Rick and I callously continued to the Poseidon Dive Centre. It is owned by the father of a couple of the lads at TGS and we were kindly offered a discount.
Whilst I’m sure it’s no more professional than the one I patronised at Unawtuna, it is a bit of a slicker and more up-market operation. We kitted up, checked each other’s gear and boarded the boat that would take us to the first dive site. There were about 12 of us: a mix of Swedish, Finnish, American, Scottish, Indian, Czech, English and Chinese amongst others. No doubt we had lots in common, but one thing we all did, within the limits of our English, was to tease Rick about the odious Donald Trump. In case there is any ambiguity there, I should make clear Rick and Kris are as anti-Trump as anyone else. But it was still fun to tease Rick!

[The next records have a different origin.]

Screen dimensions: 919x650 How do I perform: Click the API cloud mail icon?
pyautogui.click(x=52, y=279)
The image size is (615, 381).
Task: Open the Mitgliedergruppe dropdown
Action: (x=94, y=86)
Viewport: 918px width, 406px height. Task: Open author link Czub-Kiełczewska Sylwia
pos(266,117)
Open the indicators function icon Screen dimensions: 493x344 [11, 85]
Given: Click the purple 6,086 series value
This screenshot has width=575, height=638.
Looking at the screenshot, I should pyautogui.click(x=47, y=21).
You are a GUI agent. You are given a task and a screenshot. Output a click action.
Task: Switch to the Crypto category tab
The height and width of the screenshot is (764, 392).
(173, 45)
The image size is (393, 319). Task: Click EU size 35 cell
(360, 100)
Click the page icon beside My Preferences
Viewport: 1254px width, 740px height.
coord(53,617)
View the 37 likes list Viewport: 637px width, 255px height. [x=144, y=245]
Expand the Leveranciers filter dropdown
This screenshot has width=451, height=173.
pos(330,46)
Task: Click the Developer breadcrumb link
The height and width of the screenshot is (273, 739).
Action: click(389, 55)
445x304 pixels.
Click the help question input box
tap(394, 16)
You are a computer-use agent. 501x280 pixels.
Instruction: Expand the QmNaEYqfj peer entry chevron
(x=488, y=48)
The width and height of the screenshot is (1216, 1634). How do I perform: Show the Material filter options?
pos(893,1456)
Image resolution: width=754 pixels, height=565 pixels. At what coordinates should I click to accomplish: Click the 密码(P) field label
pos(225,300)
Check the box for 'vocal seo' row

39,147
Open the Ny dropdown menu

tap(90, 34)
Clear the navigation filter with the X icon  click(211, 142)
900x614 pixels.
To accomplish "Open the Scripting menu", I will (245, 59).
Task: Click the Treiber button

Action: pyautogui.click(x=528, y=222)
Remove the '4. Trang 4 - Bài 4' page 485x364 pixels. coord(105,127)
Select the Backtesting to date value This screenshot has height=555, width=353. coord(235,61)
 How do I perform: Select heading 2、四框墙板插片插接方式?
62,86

Neither of the dives was spectacular, though both were pleasantly enjoyable. I still need to stop my “heavy breathing” and had to curtail my first dive after 38 minutes due to a shortage of air: it was only a couple of minutes before the rest surfaced, but irritating nevertheless. I did better on the second dive and managed the full 40 minutes or so. We swam though a small underwater cave: in reality no more than six feet between two or three rocks, but a small achievement all the same. In the water we were split into two groups and the others saw one (or more?) turtle. We didn’t, but I refrained from asking for my money back. The coral was probably slightly more plentiful and colourful than in Una but there were fewer fish, though we did see plenty of the common things (talk about blasé, eh!), such as kingfisher-blue “whitebait”, yellow, black and white angel fish, stripy zebra fish etc. All in all, a very enjoyable outing.
I should mention we came close to a smallish in-shore SL Navy boat heavily armed with a couple of guns mounted on the deck though they were wrapped up tarpaulins. Our boatmen seemed to be joking with the other crew and the Navy passed over a couple of packets of biscuits which we passed round. We didn’t even have to tap the weevils out of them.
After our dives, Rick and I sank a couple of beers, then returned to The Lighthouse to collect Kris, who seemed to have made friends with a mixed-nationality group of hotel residents. After being dropped off at R&K’s house, I returned to base and almost immediately fell asleep: it’s my age you know. Or perhaps the beer.